I assume that TypeScript and Dart allows "=> expr" as a shortcut for "{return expr;}" on method bodies. So some programmers might expect it, yes.

Having many ways to express methods make code harder to read IMO, but if is in the language already then it makes sense to make it a proper shortcut and not a special case.


October 10, 2020
On 10/10/20 2:53 PM, Ola Fosheim Grøstad wrote:
> On Saturday, 10 October 2020 at 16:38:56 UTC, Sebastiaan Koppe wrote:
>> Obvious addition, don't understand much of the resistance. My experience is that a lot of languages use => similarly.
> 
> I assume that TypeScript and Dart allows "=> expr" as a shortcut for "{return expr;}" on method bodies. So some programmers might expect it, yes.

In JavaScript (TypeScript), it looks like => {return expr} and yes, just giving an expression is short for that.

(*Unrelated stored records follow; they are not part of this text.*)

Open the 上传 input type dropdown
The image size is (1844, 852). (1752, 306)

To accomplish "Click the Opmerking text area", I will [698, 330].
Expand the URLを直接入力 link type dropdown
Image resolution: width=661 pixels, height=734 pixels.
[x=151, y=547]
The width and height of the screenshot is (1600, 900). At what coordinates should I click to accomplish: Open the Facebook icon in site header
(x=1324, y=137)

I think if D is going to go this route, it needs to at least get rid of the ambiguity of => {return expr;}, which is currently "return a delegate/function that returns expr".

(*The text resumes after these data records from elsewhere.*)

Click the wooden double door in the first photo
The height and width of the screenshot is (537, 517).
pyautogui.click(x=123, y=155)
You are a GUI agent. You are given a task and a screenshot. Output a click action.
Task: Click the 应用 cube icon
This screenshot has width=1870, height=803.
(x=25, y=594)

> Having many ways to express methods make code harder to read IMO, but if is in the language already then it makes sense to make it a proper shortcut and not a special case.

I'm not 100% against it, though I don't see a need for it. But one of the biggest sticking points I have is:

struct v
{
  static int foo;
}

1. (v) => v.foo;
2. auto x(v) => v.foo;

The differences here:

1. is short for:
(T)(T v) {
  return v.foo;
}

2. is short for:

auto x(v _param0) {
  return v.foo;
}

This is quite a different set of rules for parameter names and types.

I would say that for shortened syntax for declarations, you cannot specify parameters with no names to avoid ambiguity. e.g. you would have to do:

auto x(v unused) => v.foo;

-Steve
October 10, 2020
On Saturday, 10 October 2020 at 20:43:55 UTC, Steven Schveighoffer wrote:
> This is quite a different set of rules for parameter names and types.

That would be more difficult for newbies than not having => for member functions at all...

I think this would be something that you can transpile as an upgrade though. E.g. compiler ships with source-to-source transform.